Types of Machine Learning

  1. Supervised Learning

    • Involves labeled data.
    • Common algorithms: Linear Regression, Logistic Regression, Decision Trees.
    • Used for predictions and classification tasks.
  2. Unsupervised Learning

    • Involves unlabeled data.
    • Common algorithms: K-Means Clustering, Principal Component Analysis (PCA).
    • Used for clustering and association tasks.
  3. Reinforcement Learning

    • Based on reward and punishment system.
    • Algorithms learn to make decisions by receiving feedback.
    • Applications: Robotics, Game Playing.

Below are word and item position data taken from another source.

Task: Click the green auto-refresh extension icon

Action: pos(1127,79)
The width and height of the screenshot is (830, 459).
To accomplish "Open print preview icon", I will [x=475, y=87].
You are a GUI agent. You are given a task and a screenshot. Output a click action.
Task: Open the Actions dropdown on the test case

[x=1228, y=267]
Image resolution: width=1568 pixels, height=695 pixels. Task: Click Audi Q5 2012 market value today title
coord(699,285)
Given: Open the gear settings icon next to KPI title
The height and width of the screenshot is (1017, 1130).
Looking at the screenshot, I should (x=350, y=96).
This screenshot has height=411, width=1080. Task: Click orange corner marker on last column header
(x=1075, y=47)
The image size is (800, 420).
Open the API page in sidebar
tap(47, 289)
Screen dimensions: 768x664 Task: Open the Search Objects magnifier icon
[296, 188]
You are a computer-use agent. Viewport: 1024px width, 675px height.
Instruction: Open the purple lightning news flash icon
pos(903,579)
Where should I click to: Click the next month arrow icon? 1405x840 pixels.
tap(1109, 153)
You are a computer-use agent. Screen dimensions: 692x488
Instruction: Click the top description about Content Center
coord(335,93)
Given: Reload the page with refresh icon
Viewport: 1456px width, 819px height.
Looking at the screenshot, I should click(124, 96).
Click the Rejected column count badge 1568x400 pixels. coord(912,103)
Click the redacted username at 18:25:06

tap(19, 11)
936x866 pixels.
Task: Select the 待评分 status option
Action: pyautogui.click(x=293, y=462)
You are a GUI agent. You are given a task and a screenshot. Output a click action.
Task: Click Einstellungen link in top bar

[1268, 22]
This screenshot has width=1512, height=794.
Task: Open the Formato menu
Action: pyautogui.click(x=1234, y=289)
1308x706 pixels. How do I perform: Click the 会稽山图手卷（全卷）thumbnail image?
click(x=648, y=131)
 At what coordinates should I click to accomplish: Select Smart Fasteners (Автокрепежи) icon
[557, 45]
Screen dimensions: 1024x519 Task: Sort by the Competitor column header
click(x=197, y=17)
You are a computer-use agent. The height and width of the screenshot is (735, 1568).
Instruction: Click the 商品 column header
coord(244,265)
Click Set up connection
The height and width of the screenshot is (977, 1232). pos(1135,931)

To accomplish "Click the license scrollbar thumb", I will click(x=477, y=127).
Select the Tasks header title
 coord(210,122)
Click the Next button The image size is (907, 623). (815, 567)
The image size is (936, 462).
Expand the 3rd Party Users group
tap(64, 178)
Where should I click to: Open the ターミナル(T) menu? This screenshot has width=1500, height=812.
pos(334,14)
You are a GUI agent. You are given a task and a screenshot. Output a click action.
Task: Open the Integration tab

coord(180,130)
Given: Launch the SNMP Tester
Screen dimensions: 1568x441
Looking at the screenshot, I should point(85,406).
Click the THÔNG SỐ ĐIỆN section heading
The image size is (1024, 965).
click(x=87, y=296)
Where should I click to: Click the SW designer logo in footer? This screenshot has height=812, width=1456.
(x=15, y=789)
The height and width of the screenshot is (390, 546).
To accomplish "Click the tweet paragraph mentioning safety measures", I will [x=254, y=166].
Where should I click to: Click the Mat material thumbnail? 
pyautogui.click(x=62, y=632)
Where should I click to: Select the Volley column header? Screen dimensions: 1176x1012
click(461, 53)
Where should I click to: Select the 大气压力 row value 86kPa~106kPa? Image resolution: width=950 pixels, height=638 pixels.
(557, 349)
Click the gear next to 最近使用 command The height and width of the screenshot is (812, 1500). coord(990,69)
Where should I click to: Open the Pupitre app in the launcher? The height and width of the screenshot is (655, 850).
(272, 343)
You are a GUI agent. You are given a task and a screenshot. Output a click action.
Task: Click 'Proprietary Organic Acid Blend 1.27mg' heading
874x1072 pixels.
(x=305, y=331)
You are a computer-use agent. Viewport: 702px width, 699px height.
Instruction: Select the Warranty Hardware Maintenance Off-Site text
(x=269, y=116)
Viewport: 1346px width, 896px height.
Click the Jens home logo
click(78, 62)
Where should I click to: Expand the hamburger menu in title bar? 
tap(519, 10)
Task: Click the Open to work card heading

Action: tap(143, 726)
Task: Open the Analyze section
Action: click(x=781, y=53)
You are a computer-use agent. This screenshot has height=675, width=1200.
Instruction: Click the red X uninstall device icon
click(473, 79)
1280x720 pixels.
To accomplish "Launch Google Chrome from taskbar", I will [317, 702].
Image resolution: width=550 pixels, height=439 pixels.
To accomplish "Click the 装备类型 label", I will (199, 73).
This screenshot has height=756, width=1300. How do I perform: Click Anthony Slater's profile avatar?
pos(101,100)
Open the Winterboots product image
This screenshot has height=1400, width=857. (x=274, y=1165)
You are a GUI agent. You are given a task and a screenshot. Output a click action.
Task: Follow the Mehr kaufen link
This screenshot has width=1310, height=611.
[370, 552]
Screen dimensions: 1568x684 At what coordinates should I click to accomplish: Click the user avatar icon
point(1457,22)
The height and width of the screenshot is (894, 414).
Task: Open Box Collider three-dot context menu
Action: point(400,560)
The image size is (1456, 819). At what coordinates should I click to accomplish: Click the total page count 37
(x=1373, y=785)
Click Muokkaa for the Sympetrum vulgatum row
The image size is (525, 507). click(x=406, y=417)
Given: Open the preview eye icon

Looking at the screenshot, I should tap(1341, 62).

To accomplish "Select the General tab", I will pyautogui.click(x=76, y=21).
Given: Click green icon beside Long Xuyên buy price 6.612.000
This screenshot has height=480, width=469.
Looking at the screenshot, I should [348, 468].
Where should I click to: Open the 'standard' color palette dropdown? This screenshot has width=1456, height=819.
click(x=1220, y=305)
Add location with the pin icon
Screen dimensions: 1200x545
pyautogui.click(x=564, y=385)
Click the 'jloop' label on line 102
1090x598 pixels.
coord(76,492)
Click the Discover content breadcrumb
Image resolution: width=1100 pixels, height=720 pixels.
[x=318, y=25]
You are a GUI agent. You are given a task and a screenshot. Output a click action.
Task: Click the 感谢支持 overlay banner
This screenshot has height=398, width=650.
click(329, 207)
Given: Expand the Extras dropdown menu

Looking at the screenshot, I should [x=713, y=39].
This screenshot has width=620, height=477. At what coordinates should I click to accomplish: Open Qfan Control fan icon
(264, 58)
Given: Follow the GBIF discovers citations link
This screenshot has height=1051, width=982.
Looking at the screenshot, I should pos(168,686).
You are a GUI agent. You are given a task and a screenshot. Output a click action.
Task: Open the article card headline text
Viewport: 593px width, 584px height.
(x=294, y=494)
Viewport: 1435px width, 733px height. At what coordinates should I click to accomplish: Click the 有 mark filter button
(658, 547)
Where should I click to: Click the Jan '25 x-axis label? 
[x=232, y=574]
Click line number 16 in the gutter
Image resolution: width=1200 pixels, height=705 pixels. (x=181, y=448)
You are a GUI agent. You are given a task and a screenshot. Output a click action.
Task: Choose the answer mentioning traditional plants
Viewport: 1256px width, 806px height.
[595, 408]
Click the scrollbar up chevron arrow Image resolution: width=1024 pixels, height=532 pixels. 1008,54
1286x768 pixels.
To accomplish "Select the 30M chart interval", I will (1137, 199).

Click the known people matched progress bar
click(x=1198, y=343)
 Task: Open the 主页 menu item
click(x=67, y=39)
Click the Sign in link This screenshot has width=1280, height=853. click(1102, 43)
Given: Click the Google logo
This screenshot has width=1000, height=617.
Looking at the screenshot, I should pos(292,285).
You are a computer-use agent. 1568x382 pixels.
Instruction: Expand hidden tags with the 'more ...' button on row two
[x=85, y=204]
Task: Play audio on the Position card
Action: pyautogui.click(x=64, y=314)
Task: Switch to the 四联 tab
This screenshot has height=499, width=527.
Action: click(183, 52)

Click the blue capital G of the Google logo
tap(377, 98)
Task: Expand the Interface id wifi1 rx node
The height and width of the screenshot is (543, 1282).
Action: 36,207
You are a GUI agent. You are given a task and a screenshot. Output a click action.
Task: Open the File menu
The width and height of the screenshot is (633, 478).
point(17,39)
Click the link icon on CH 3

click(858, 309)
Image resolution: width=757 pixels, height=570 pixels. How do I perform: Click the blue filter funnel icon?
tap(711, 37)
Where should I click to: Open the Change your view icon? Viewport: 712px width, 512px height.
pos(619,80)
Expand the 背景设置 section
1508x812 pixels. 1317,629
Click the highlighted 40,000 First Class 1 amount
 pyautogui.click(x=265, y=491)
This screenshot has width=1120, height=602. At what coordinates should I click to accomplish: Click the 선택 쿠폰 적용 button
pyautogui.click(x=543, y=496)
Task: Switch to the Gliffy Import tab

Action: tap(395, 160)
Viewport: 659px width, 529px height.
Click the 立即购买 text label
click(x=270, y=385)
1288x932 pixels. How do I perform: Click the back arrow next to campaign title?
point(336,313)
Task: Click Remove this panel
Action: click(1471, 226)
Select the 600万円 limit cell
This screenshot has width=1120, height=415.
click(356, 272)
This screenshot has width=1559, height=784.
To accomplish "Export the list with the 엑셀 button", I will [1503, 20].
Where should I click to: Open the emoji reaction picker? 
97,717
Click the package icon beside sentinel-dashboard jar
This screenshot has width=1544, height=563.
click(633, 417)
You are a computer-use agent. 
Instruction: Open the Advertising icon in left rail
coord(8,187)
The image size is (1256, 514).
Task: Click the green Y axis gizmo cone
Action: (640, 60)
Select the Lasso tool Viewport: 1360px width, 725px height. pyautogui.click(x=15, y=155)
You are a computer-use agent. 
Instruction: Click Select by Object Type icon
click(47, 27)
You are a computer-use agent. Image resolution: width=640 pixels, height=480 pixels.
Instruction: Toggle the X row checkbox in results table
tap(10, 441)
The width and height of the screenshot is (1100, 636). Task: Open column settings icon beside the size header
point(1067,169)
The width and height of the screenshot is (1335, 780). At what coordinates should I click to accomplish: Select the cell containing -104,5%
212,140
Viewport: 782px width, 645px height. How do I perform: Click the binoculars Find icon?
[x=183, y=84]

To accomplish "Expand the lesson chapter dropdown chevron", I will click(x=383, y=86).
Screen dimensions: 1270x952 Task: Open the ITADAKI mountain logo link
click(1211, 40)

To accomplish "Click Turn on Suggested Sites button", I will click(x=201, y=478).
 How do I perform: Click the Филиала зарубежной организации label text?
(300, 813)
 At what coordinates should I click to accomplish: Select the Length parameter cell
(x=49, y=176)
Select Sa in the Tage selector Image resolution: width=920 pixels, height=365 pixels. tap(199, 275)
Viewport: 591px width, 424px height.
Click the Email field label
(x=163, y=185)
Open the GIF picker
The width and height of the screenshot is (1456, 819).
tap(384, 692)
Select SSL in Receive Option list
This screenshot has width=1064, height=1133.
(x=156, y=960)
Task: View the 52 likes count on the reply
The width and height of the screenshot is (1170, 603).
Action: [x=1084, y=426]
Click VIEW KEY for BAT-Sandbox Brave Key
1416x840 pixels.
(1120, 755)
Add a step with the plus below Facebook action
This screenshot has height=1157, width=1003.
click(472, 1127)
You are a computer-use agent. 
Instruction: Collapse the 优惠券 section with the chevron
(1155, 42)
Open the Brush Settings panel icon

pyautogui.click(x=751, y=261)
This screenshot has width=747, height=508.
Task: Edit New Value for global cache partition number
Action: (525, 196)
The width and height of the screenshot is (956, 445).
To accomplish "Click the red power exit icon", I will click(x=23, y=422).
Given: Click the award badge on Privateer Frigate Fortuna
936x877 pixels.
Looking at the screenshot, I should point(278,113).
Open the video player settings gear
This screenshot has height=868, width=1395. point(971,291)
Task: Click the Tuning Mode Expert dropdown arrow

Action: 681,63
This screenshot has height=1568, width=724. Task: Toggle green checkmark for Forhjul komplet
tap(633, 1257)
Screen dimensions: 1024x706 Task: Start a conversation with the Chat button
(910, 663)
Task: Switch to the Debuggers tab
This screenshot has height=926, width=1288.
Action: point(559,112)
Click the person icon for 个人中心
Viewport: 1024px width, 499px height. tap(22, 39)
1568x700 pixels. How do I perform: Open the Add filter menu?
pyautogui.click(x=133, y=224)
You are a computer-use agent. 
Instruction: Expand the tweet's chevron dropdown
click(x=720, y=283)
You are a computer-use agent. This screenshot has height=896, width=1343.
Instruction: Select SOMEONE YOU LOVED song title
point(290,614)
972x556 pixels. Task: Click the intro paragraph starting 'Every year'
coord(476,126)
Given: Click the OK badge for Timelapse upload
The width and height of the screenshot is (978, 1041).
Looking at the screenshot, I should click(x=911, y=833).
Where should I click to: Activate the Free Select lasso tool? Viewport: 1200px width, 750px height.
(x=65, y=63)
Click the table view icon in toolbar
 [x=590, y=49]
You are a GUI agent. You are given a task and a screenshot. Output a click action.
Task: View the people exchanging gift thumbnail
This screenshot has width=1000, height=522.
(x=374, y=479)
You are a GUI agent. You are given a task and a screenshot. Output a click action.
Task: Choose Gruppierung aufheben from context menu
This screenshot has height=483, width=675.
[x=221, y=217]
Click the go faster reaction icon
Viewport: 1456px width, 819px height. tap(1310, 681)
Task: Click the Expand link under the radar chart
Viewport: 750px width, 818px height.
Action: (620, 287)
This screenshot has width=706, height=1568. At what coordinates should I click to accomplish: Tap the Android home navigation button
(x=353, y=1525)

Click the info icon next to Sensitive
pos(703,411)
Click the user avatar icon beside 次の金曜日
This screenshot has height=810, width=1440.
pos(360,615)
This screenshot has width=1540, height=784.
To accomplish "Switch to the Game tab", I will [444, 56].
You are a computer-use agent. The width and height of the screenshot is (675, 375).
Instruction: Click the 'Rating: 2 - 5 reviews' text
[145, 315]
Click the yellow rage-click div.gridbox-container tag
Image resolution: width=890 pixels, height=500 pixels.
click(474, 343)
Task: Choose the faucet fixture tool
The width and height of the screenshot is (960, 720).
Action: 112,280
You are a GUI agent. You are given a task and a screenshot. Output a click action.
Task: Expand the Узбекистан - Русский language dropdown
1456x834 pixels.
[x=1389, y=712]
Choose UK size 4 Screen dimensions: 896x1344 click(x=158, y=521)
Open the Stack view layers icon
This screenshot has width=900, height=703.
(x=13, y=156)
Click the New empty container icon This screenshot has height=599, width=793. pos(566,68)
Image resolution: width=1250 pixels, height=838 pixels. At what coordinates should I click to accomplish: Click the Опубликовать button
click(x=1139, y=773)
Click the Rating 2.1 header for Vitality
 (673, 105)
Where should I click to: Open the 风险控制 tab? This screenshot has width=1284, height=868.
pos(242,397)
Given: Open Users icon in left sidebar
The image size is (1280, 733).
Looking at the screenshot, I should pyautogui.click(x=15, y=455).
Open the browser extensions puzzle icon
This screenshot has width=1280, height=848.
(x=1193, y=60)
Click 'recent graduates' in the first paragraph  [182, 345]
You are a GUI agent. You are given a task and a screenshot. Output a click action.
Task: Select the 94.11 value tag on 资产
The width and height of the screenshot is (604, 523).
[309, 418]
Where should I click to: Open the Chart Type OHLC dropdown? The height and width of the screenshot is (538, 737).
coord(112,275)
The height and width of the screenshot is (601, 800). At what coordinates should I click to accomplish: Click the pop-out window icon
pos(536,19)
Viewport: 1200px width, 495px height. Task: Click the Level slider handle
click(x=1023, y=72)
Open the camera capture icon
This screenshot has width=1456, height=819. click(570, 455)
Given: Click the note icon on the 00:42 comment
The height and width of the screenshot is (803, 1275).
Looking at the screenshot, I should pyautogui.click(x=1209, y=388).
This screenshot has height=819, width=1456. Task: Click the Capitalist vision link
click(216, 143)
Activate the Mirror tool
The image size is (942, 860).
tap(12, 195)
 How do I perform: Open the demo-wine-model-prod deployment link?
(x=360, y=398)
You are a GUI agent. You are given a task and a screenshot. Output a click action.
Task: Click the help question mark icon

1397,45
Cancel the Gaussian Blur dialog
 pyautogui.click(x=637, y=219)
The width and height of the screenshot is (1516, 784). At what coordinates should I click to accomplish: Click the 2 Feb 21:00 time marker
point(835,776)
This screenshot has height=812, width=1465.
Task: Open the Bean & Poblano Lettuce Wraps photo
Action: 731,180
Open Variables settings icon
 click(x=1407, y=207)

Key Algorithms and Techniques

  • Linear Regression: Predicts a continuous output based on input features.
  • Logistic Regression: Used for binary classification tasks.
  • Decision Trees: Tree-like model for decision making, used for classification and regression.
  • K-Means Clustering: Partitions data into K clusters based on similarity.
  • Principal Component Analysis (PCA): Reduces dimensionality of data while preserving variance.

Training and Testing Machine Learning Models

  • Training Set: Subset of data used to fit the model.
  • Test Set: Subset of data used to evaluate the model’s performance.
  • Importance of splitting data into training and testing sets to avoid overfitting.

Overfitting and Underfitting

  • Overfitting: Model learns noise in the training data and performs poorly on new data.
  • Underfitting: Model is too simple and fails to capture underlying patterns in data.

Applications of Machine Learning

  • Healthcare: Predictive analytics for patient diagnosis.
  • Finance: Fraud detection and stock market prediction.
  • E-commerce: Product recommendations and customer segmentation.
  • Autonomous Vehicles: Image recognition and route optimization.

Conclusion

  • Machine Learning is a rapidly evolving field with vast applications across industries.
  • Understanding the basics is essential for leveraging ML techniques effectively.